→ Required work: Copy out the records that appear below, exactly as each one reads.

Provided information Block Start

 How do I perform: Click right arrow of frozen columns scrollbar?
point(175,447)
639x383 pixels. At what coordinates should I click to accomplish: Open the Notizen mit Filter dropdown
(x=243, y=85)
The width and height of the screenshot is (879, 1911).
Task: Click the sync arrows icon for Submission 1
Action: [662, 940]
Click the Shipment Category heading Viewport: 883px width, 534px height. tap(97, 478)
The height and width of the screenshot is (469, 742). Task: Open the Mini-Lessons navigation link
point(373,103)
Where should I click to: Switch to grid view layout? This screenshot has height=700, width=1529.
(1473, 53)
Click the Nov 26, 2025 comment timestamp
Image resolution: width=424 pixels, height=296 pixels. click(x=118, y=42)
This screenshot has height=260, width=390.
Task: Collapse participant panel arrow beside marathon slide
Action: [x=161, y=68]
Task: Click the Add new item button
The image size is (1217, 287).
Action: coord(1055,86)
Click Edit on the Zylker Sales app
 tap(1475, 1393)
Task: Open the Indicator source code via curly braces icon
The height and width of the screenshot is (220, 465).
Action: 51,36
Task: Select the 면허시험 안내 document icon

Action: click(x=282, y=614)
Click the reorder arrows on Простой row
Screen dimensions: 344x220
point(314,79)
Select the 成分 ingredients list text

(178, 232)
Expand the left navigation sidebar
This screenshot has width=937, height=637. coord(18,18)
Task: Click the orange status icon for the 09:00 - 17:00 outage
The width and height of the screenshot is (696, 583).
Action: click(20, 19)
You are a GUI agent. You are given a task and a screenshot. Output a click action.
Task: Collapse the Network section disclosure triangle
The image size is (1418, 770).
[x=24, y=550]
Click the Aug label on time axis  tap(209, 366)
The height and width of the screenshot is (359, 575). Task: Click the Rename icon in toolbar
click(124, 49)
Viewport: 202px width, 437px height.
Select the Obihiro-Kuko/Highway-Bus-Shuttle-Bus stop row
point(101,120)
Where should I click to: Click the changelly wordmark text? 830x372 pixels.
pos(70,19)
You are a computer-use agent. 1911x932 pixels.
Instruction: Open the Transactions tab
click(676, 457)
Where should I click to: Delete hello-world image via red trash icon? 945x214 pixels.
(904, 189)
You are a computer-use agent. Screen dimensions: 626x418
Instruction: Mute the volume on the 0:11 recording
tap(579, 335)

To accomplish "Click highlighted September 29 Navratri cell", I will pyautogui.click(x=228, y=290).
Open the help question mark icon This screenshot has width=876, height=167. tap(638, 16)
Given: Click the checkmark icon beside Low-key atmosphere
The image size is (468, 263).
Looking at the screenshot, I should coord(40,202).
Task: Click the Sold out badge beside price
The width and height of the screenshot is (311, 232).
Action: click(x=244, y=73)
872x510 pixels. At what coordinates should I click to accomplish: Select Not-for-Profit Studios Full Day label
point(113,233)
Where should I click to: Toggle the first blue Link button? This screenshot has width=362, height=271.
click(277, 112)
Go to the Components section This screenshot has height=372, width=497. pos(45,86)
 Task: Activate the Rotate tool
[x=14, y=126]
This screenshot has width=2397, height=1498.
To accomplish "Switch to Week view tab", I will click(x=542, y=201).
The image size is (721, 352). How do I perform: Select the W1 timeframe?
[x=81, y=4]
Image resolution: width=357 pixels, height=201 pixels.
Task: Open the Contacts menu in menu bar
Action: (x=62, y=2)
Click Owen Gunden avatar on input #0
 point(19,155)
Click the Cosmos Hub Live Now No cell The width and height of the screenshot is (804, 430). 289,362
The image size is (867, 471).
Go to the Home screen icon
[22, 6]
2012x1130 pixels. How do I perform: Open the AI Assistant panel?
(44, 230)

Provided information Block End

→ Solution below:
 How do I perform: Click right arrow of frozen columns scrollbar?
point(175,447)
639x383 pixels. At what coordinates should I click to accomplish: Open the Notizen mit Filter dropdown
(x=243, y=85)
The width and height of the screenshot is (879, 1911).
Task: Click the sync arrows icon for Submission 1
Action: [662, 940]
Click the Shipment Category heading Viewport: 883px width, 534px height. tap(97, 478)
The height and width of the screenshot is (469, 742). Task: Open the Mini-Lessons navigation link
point(373,103)
Where should I click to: Switch to grid view layout? This screenshot has height=700, width=1529.
(1473, 53)
Click the Nov 26, 2025 comment timestamp
Image resolution: width=424 pixels, height=296 pixels. click(x=118, y=42)
This screenshot has height=260, width=390.
Task: Collapse participant panel arrow beside marathon slide
Action: [x=161, y=68]
Task: Click the Add new item button
The image size is (1217, 287).
Action: coord(1055,86)
Click Edit on the Zylker Sales app
 tap(1475, 1393)
Task: Open the Indicator source code via curly braces icon
The height and width of the screenshot is (220, 465).
Action: 51,36
Task: Select the 면허시험 안내 document icon

Action: click(x=282, y=614)
Click the reorder arrows on Простой row
Screen dimensions: 344x220
point(314,79)
Select the 成分 ingredients list text

(178, 232)
Expand the left navigation sidebar
This screenshot has width=937, height=637. coord(18,18)
Task: Click the orange status icon for the 09:00 - 17:00 outage
The width and height of the screenshot is (696, 583).
Action: click(20, 19)
You are a GUI agent. You are given a task and a screenshot. Output a click action.
Task: Collapse the Network section disclosure triangle
The image size is (1418, 770).
[x=24, y=550]
Click the Aug label on time axis  tap(209, 366)
The height and width of the screenshot is (359, 575). Task: Click the Rename icon in toolbar
click(124, 49)
Viewport: 202px width, 437px height.
Select the Obihiro-Kuko/Highway-Bus-Shuttle-Bus stop row
point(101,120)
Where should I click to: Click the changelly wordmark text? 830x372 pixels.
pos(70,19)
You are a computer-use agent. 1911x932 pixels.
Instruction: Open the Transactions tab
click(676, 457)
Where should I click to: Delete hello-world image via red trash icon? 945x214 pixels.
(904, 189)
You are a computer-use agent. Screen dimensions: 626x418
Instruction: Mute the volume on the 0:11 recording
tap(579, 335)

To accomplish "Click highlighted September 29 Navratri cell", I will pyautogui.click(x=228, y=290).
Open the help question mark icon This screenshot has width=876, height=167. tap(638, 16)
Given: Click the checkmark icon beside Low-key atmosphere
The image size is (468, 263).
Looking at the screenshot, I should coord(40,202).
Task: Click the Sold out badge beside price
The width and height of the screenshot is (311, 232).
Action: click(x=244, y=73)
872x510 pixels. At what coordinates should I click to accomplish: Select Not-for-Profit Studios Full Day label
point(113,233)
Where should I click to: Toggle the first blue Link button? This screenshot has width=362, height=271.
click(277, 112)
Go to the Components section This screenshot has height=372, width=497. pos(45,86)
 Task: Activate the Rotate tool
[x=14, y=126]
This screenshot has width=2397, height=1498.
To accomplish "Switch to Week view tab", I will click(x=542, y=201).
The image size is (721, 352). How do I perform: Select the W1 timeframe?
[x=81, y=4]
Image resolution: width=357 pixels, height=201 pixels.
Task: Open the Contacts menu in menu bar
Action: (x=62, y=2)
Click Owen Gunden avatar on input #0
 point(19,155)
Click the Cosmos Hub Live Now No cell The width and height of the screenshot is (804, 430). 289,362
The image size is (867, 471).
Go to the Home screen icon
[22, 6]
2012x1130 pixels. How do I perform: Open the AI Assistant panel?
(44, 230)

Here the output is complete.